Tekstfragment:
-.-.-

01 februari 2007

VADER DAG













139. 'Aimez-vous les enfants?’. Toen ze zich kwam ‘presenteren’, was dat het eerste wat je vroeg. Zestig jaren zijn er overheen gegaan. Gulzig neem ik al haar verhalen in me op. Behoedzaam vertel ik haar over de brieven die ik je tegenwoordig schrijf.

Ze heeft me gewassen, gekleed, gevoed, gesust, getroost. Ze kent mijn onrust. Weet waar ik ze vandaan heb. Nooit heeft ze één letter van mijn geschrijf gelezen. Maar de film ‘et les pièces’ heeft ze gezien. ‘C’est très bien fait, mon garçon,' heeft ze toen gezegd. Mijn dierbaarste literaire beloning.

Als geen ander weet ze waar mijn radeloze pen me altijd weer heen drijft. Naar datgene wat ik nooit in romans noch theater gemikt krijg. Wat als verborgen verlangen in mij zit. Onvatbaar, onbeschrijflijk. Het Land van Ooit waar ik zijn wil. Asteroïde B612. Melipark. Waar iedereen gelukkig is. Vrolijk zoemend, als bijtjes in het land van melk en honig.

Jij papa: eindelijk meer dan de foto van die man in tweed. Met mama, meer dan de minzame dame in kasjmier, een en al glimlach aan je arm. Wij, vijven: ‘les enfants’. Grootvader met zijn memoires van Churchill en Bobonne, met haar afgezette benen er weer aan.

Madame De Blauwe, de inwonende ‘couturière’, eindelijk zonder angst om het lot van haar zoon in Coquilhatville. Esther, de betoverende brunette met haar machtig mooi handgemaakt smyrnatapijt dat ooit op een dag wel af zou zijn. Julienne, energiebom uit Leupegem, die de tapijtenklopper weggooit en de door haar vervloekte alom schijtende hond Yoekie knuffelt. Het eekhoorntje dat niet doodvriest in de volière, op mijn schouder nootjes komt knabbelen.

Albert, die me meeneemt op de schokbarak en in het spookhuis. Roger, die helemaal van Desselgem komt op zijn scooter, alleen maar om een glimp van Esther te zien. De vriendelijke reus Yvan die me stiekem met de Kapitän van mama de garage in leert rijden.

-.-.-

Wat je doet: Schrijf het tekstfragment over vanaf de zin met "Als geen ander" tot en met "er weer aan.", en herdoop daarin "tweed" tot "flanel". De items komen uit een andere bron dan het tekstfragment.

-.-.-

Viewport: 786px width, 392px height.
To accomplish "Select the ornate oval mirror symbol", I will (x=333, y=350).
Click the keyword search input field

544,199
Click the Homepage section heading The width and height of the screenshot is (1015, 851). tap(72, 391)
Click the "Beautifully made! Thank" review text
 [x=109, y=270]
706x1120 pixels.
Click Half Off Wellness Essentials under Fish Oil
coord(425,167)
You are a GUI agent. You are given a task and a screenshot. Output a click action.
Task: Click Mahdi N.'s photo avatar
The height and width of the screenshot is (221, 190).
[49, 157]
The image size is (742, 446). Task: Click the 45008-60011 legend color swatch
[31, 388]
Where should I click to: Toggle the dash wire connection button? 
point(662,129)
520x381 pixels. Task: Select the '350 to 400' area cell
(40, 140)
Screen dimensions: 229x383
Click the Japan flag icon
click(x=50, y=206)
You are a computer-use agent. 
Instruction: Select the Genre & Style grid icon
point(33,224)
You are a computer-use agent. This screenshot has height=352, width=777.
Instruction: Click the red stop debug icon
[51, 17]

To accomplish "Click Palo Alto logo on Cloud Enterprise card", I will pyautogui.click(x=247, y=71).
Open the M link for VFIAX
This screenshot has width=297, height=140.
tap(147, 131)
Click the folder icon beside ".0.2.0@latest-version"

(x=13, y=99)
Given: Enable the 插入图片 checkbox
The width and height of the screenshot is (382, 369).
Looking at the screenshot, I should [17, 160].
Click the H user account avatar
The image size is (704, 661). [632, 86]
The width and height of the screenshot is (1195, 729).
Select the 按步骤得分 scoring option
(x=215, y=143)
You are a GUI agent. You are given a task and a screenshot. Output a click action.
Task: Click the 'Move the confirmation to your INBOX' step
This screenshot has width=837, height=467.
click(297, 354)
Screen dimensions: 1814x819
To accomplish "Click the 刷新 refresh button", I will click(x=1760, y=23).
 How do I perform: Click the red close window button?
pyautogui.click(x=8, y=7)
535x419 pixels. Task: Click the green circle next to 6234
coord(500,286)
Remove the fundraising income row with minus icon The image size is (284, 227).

-.-.-

Antwoord:
Als geen ander weet ze waar mijn radeloze pen me altijd weer heen drijft. Naar datgene wat ik nooit in romans noch theater gemikt krijg. Wat als verborgen verlangen in mij zit. Onvatbaar, onbeschrijflijk. Het Land van Ooit waar ik zijn wil. Asteroïde B612. Melipark. Waar iedereen gelukkig is. Vrolijk zoemend, als bijtjes in het land van melk en honig.

Jij papa: eindelijk meer dan de foto van die man in flanel. Met mama, meer dan de minzame dame in kasjmier, een en al glimlach aan je arm. Wij, vijven: ‘les enfants’. Grootvader met zijn memoires van Churchill en Bobonne, met haar afgezette benen er weer aan.